There’s something so undeniably mature about that sentence.
“Our” being an operative word, in that Eric and I both have daughters, meaning we both have at this point full and lengthy pasts.
“Kids” is what I kept referring to them as. First jokingly, then not so. We were, after all, the oldest people in the house. So what does that make us?
“Were” in that they have lives of their own, and other places to go back to.
“Here” as we thankfully have somewhere they can come to.
It was like a miracle, having them visit, because we actually ate meals at the table, went on outings, and got to bed before midnight (one night, anyway) for the first time in months. We were transformed into grownups, and it was lovely. We got groceries, doled out advice, and a little bit of money, but how can it ever be enough? I’ve fought being an adult for years, but having a nearly grown up child makes it not the drag I thought it would be.
I thought it meant ordering sweat pants and turtlenecks from the Lands End catalog. And sitting in those chairs with footrests attached. Knowing all kinds of recipes. Paying more attention to window treatments. With possibly a little light shoplifting thrown in.
I didn’t know that those almost impossibly joyful moments you get sometimes with your child could increase in proportion to the years and experiences they have in this world. At the same time, the stress of wanting everything to turn out right for them is almost unbearable at times.

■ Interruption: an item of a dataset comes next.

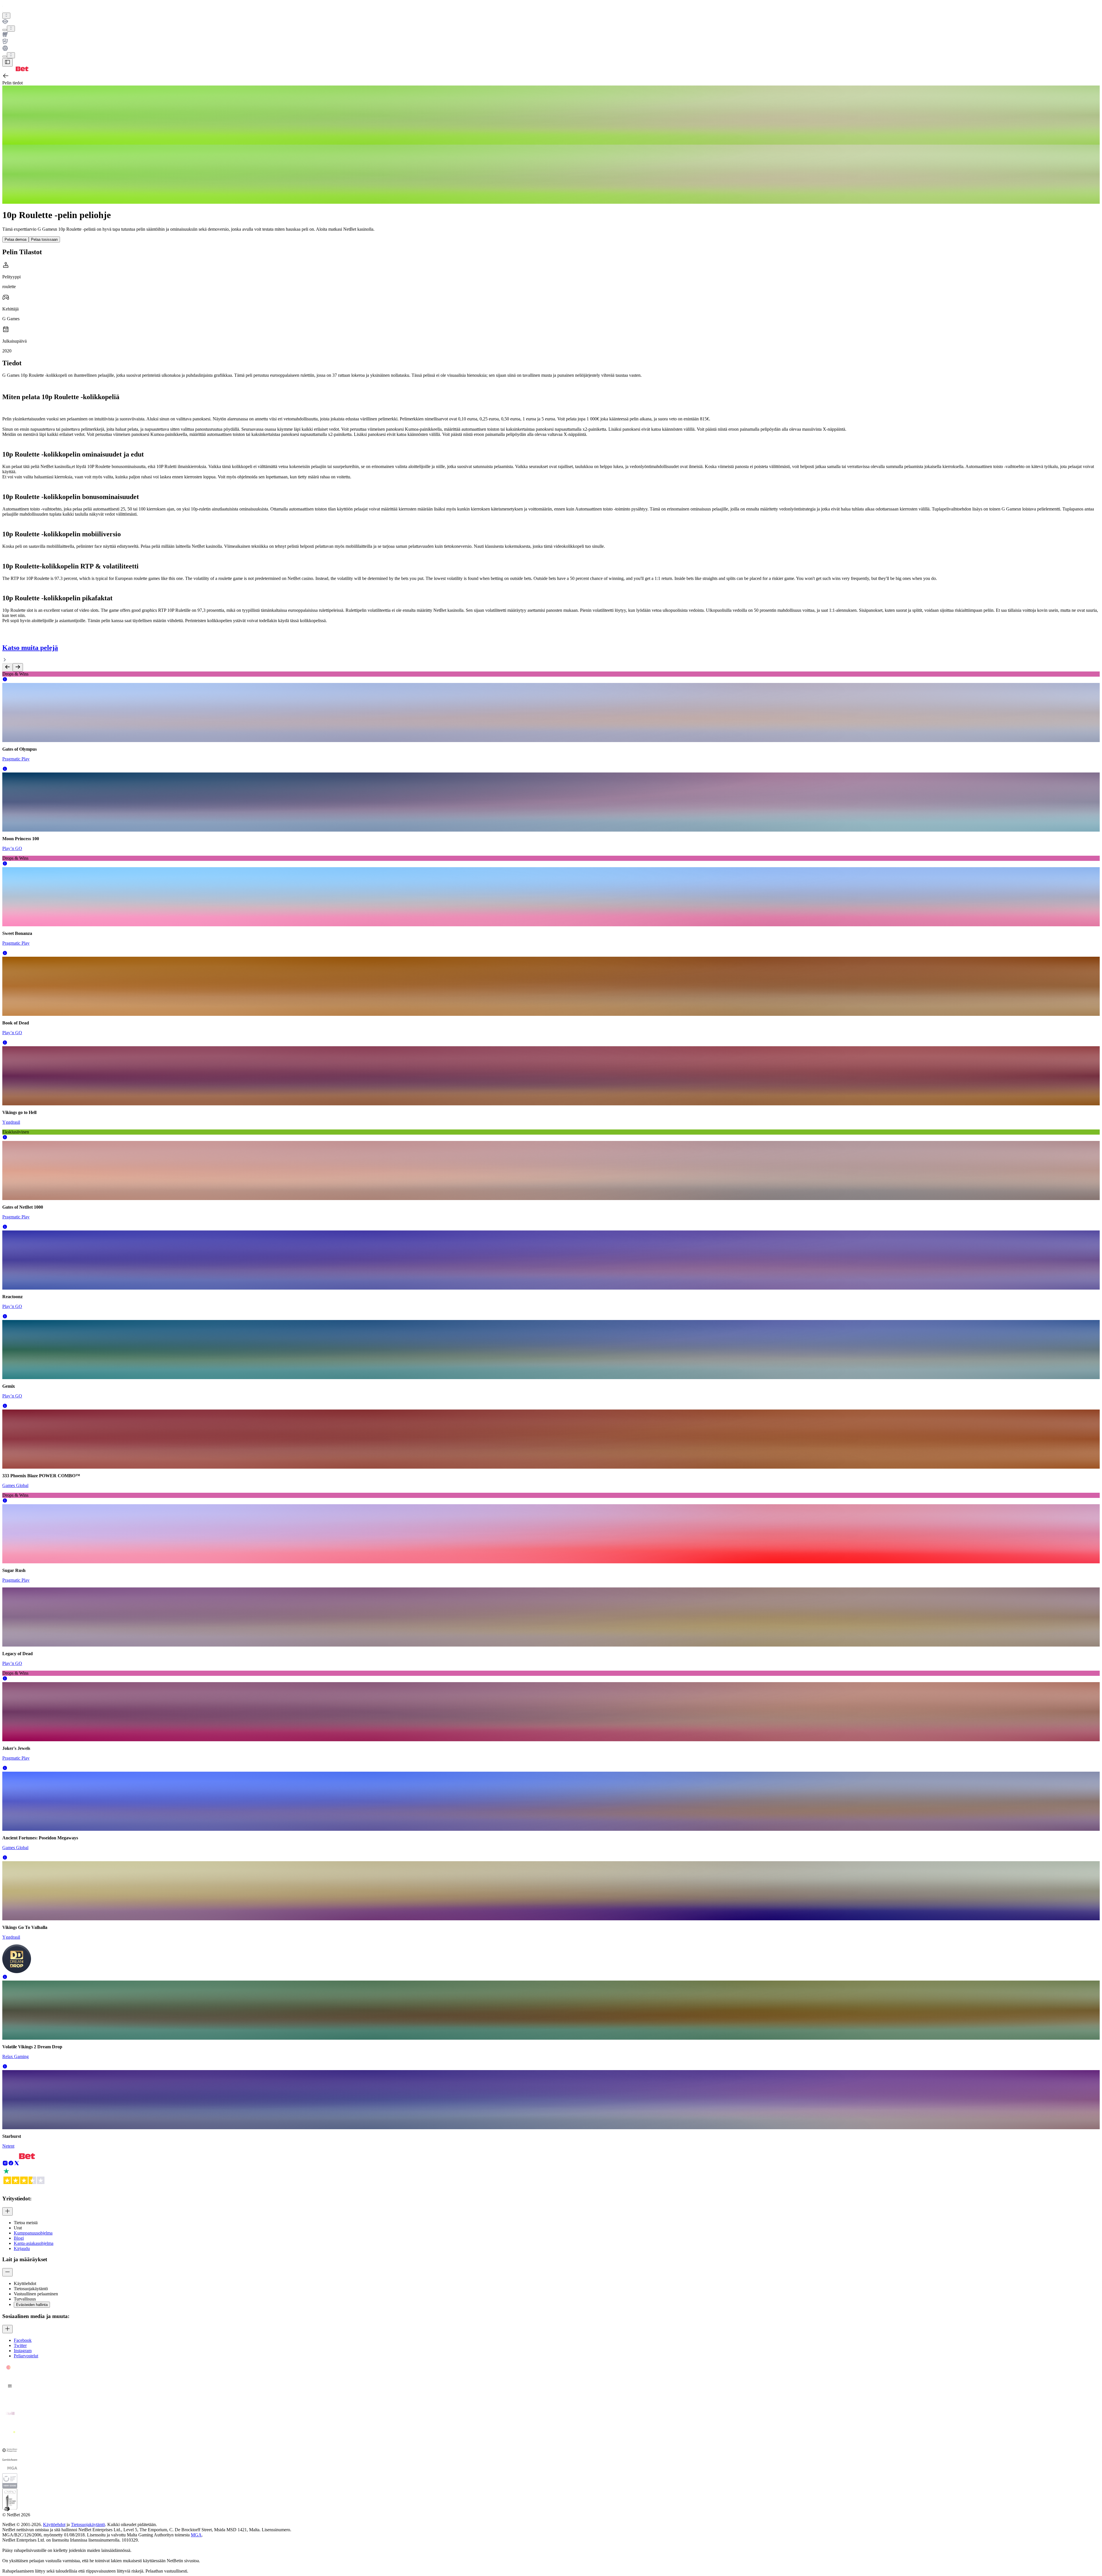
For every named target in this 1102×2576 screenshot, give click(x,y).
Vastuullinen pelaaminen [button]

But overall there is so much to enjoy with a grown up kid. Seeing what she wears, hearing what she thinks, about anything. Just being around her. With Eric’s daughter too, and her boyfriend. Youth is all it’s cracked up to be, isn’t it, even if it is someone else’s job now. I am definitely in transition – I think the best thing to aspire to at this point is crone-dom. At least then I’ll have some helpful insights to offer.
So now it’s back to eating whatever, wherever and Play Misty For Me at 2 AM. But if the occasion arrives I know we can crank up that maturity machine, like a time machine in reverse, that puts us in some temporary position of wisdom and authority. Then, when the kids leave, it’s back to being clueless as usual.